About this exercise:
A verbatim reproduction of the lines below, from the line containing "https://guangsuzy.com/help/ (468, 362)" through the line containing "TG：@ncmbw (964, 1745)", both ends included, is the whole required output.

Records from a data source:
+++

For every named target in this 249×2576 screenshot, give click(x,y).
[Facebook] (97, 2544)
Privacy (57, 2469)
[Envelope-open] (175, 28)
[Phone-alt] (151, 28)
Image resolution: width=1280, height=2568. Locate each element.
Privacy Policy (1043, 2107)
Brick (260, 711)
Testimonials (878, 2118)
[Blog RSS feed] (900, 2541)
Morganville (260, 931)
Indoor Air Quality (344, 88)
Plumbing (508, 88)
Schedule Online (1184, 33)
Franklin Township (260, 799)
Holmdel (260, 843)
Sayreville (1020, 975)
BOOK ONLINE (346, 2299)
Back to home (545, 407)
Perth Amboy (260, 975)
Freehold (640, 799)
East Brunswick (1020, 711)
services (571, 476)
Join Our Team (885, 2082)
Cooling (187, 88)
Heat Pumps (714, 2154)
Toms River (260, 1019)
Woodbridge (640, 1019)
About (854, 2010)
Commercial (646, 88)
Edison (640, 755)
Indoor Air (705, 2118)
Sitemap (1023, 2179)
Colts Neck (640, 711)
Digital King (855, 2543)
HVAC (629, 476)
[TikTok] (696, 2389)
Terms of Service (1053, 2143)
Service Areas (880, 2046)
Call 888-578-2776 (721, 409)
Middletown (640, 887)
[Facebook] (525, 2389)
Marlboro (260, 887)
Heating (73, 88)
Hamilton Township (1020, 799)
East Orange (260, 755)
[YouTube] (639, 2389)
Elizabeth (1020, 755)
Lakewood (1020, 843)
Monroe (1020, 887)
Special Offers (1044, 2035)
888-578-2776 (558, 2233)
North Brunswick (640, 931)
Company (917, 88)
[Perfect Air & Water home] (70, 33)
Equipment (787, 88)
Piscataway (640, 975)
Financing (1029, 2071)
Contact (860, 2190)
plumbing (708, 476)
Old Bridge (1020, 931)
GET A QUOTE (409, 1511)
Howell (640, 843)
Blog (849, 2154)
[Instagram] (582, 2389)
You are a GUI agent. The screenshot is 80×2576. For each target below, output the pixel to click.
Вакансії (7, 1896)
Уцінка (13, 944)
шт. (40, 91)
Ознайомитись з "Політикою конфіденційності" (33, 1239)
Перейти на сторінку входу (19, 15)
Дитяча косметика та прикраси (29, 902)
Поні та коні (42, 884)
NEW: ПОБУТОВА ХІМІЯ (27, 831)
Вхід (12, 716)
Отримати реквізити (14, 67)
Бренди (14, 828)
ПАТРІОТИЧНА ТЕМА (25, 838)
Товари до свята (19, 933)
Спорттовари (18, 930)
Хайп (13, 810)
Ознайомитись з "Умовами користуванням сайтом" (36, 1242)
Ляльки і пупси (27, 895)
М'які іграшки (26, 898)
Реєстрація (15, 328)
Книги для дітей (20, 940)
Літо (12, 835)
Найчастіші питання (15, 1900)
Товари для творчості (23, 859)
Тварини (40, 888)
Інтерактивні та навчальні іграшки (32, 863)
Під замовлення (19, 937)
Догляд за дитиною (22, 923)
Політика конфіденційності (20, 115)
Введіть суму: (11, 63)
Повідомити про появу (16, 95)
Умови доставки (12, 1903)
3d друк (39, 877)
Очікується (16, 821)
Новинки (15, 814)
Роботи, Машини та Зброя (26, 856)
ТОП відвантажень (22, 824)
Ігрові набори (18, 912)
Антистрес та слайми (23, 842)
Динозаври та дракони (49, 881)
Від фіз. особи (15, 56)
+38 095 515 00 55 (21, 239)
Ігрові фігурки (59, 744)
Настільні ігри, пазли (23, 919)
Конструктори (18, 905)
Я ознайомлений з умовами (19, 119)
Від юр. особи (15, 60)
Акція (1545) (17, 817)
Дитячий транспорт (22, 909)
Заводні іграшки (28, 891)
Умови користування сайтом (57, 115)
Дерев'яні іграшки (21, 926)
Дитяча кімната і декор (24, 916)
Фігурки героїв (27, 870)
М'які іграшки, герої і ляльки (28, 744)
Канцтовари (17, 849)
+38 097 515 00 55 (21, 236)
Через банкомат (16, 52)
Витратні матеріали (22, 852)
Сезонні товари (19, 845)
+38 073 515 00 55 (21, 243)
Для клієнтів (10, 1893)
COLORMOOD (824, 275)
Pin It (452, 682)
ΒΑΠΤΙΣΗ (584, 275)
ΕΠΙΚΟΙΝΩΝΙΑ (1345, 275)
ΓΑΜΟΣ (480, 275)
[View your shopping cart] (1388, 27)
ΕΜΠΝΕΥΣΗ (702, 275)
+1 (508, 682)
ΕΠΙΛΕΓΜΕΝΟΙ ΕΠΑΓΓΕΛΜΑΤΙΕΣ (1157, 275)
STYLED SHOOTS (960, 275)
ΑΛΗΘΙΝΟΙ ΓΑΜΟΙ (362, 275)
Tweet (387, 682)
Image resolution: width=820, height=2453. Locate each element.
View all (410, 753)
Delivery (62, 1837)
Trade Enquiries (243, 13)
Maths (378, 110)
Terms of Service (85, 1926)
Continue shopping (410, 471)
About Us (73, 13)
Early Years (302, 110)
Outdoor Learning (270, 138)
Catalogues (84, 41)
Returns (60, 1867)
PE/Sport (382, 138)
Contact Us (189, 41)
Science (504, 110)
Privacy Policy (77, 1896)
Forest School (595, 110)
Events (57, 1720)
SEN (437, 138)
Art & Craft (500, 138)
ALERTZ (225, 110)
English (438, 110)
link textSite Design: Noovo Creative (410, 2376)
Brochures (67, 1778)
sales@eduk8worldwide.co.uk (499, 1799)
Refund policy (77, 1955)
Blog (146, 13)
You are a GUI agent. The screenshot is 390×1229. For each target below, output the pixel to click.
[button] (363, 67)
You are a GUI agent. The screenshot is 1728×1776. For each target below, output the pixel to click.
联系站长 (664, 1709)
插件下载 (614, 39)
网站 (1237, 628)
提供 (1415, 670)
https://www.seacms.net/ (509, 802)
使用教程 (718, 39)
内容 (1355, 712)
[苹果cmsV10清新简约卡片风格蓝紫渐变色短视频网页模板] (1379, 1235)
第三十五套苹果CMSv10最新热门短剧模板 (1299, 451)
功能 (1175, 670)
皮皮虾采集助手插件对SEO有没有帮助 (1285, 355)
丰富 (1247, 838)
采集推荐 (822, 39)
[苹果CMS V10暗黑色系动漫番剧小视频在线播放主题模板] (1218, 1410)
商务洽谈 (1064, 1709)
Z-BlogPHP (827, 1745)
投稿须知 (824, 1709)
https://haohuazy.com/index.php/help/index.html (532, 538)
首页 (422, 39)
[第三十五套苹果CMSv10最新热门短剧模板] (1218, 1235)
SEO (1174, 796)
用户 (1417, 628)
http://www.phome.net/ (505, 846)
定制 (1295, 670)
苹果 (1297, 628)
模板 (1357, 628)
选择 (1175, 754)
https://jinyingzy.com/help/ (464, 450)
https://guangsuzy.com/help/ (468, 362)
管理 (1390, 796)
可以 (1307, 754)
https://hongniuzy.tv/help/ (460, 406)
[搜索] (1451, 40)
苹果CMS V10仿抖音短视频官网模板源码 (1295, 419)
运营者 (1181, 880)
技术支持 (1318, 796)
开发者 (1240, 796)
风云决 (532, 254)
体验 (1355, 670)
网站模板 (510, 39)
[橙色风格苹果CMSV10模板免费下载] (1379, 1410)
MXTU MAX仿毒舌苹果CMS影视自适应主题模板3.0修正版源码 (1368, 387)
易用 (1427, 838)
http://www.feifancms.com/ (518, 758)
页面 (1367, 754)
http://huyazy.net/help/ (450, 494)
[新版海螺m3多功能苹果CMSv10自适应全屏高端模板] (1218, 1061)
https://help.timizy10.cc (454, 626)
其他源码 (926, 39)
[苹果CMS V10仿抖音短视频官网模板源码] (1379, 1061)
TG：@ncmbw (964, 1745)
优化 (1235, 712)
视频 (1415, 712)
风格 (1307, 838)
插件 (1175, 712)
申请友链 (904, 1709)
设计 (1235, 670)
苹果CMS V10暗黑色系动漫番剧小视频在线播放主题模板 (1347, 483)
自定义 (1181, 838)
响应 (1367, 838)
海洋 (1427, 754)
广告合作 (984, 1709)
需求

+++

Reply to the exercise:
https://guangsuzy.com/help/ (468, 362)
管理 (1390, 796)
可以 (1307, 754)
https://hongniuzy.tv/help/ (460, 406)
[搜索] (1451, 40)
苹果CMS V10仿抖音短视频官网模板源码 (1295, 419)
运营者 (1181, 880)
技术支持 (1318, 796)
开发者 (1240, 796)
风云决 (532, 254)
体验 (1355, 670)
网站模板 (510, 39)
[橙色风格苹果CMSV10模板免费下载] (1379, 1410)
MXTU MAX仿毒舌苹果CMS影视自适应主题模板3.0修正版源码 (1368, 387)
易用 (1427, 838)
http://www.feifancms.com/ (518, 758)
页面 (1367, 754)
http://huyazy.net/help/ (450, 494)
[新版海螺m3多功能苹果CMSv10自适应全屏高端模板] (1218, 1061)
https://help.timizy10.cc (454, 626)
其他源码 (926, 39)
[苹果CMS V10仿抖音短视频官网模板源码] (1379, 1061)
TG：@ncmbw (964, 1745)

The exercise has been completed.